--- Extrait ---
┌──

Amélie Nothomb, le
crime du comte Neville,
Albin Michel, août 2015, 144 pages.
Comment ne pas tuer sa fille
La petite dernière du comte
Neville a 17 ans et se prénomme Sérieuse. Son frère Oreste et sa sœur Electre
sont des êtres solaires, bien dans leur tête et dans leur corps. Mais Sérieuse
est taciturne, comme éteinte. Elle veut dormir au fond des bois pour éprouver
le froid véritable. Déprime adolescente ou mal plus profond ? Sérieuse
demande à son père de la tuer. Non parce qu’en toute bonne logique on aurait dû
la prénommer Iphigénie, mais à cause de la prédiction d’une voyante : il
est écrit que le comte Henri Neville doit tuer quelqu’un lors de la prochaine
réception qu’il donnera en son château du Pluvier. Et puisqu’il faut que
quelqu’un meure, Sérieuse se porte candidate :
« - Tue-moi, papa. Tu ferais une bonne action. […] Il faut que je meure. Il le faut. […] Il serait mille fois plus juste que ce soit toi qui me tues ». (p. 80).
Le nouveau roman d’Amélie
Nothomb est un conte, inspiré d’Oscar Wilde. Un conte qui se déroule en
Belgique, dans le tout petit milieu de l’aristocratie. Les Neville sont nobles
et sans le sou depuis quelques générations. Ils se sont saignés pour préserver
leur château et donner des réceptions. Ils ne mangent pas à leur faim, mais
cela n’a pas d’importance. Ce sont des hôtes magnifiques et généreux qui
sacrifient aux codes de leur caste.
« Au sein de l’espèce humaine, Henri considérait les invités comme des élus. L’invité était celui que l’on espérait et attendait chez soi depuis toujours, dont la venue était préparée avec une attention extrême ». (p. 33)
Les Neville sont
sympathiques et déjantés, Nothomb ne dresse en aucun cas un portrait à charge
de l’aristocratie. Ses personnages sont attachants, préoccupés, mais soumis à
des impératifs qui les dépassent et auxquels il n’est jamais question de se
dérober. Même au bord du gouffre financier, on tient son rang, et on le tient avec
aisance, avec joie.

└──

--- Données fournies ---
┌──

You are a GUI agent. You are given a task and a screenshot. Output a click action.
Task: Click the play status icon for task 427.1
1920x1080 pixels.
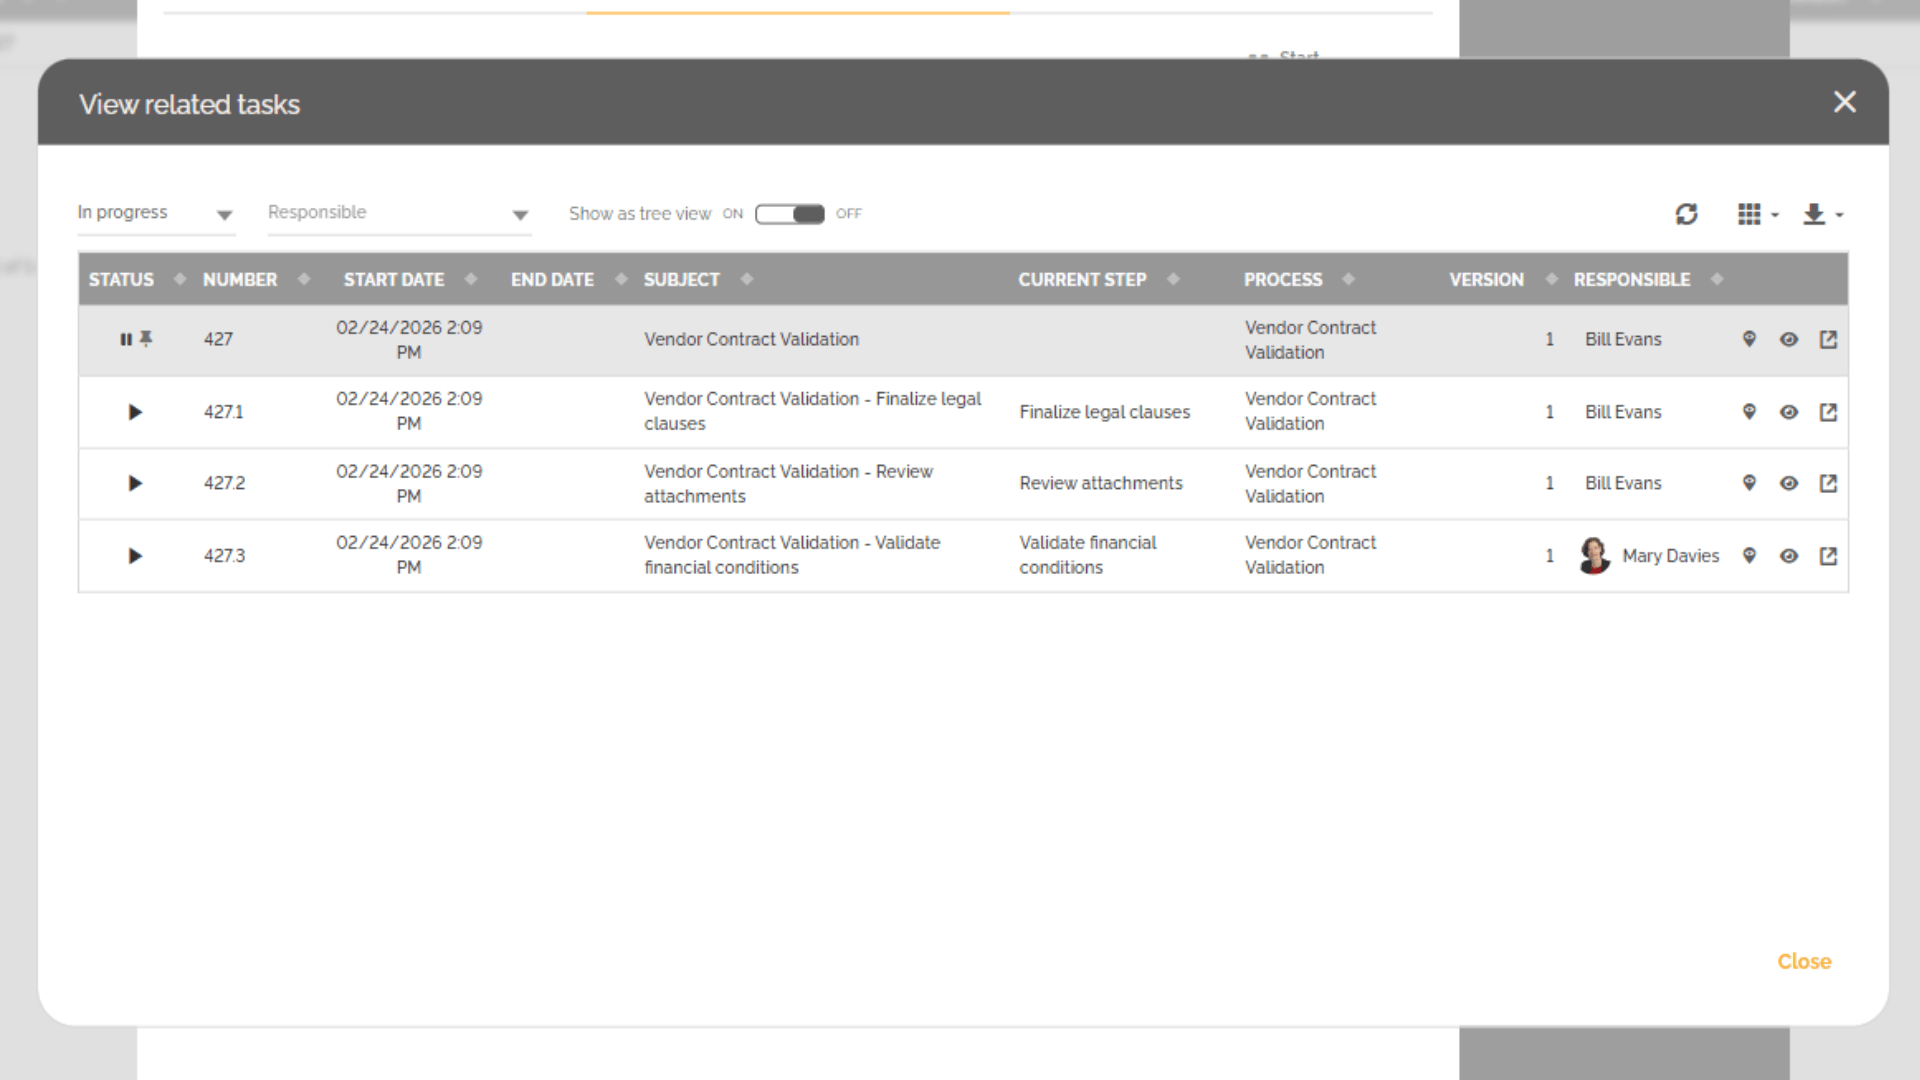pyautogui.click(x=135, y=412)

└──

--- Exercice écrit ---
Donnez la suite de la critique du Crime du comte Neville, en reprenant après sa dernière phrase.

--- Corrigé ---
« [Neville] embrassait, faisait le baisemain, éclatait d’un rire chaleureux, admirait les robes, se réjouissait d’une guérison, saluait le succès d’un projet, déplorait un poignet foulé, s’extasiait sur la croissance des enfants. Il était l’hôte absolu, solaire, il avait fait cela toute sa vie ». (p. 125)
La prédiction de la voyante
n’est pas mise en doute, quelqu’un doit mourir par sa main lors de la réception,
donc le comte Neville passe en revue la liste des invités, et tente d’arrêter
son choix sur l’un d’eux. Jusqu’à ce que sa fille se propose comme victime.
Le propre du conte, c’est
d’aller jusqu’au bout de la logique. Après, tout de même, une longue discussion
aussi serrée que tragi-comique, le père accepte la demande de sa fille. Mais
voilà, un spectacle a été prévu lors de la garden-party, une cantatrice vient
chanter des lieder de Schubert. Et la musique de Schubert, il n’y a rien de tel
pour vous bouleverser, et vous faire vous sentir vivante (1). Sérieuse a désormais
envie de vivre. Pour que l’histoire soit bouclée, une mort surviendra
effectivement, une sorte de meurtre au champagne.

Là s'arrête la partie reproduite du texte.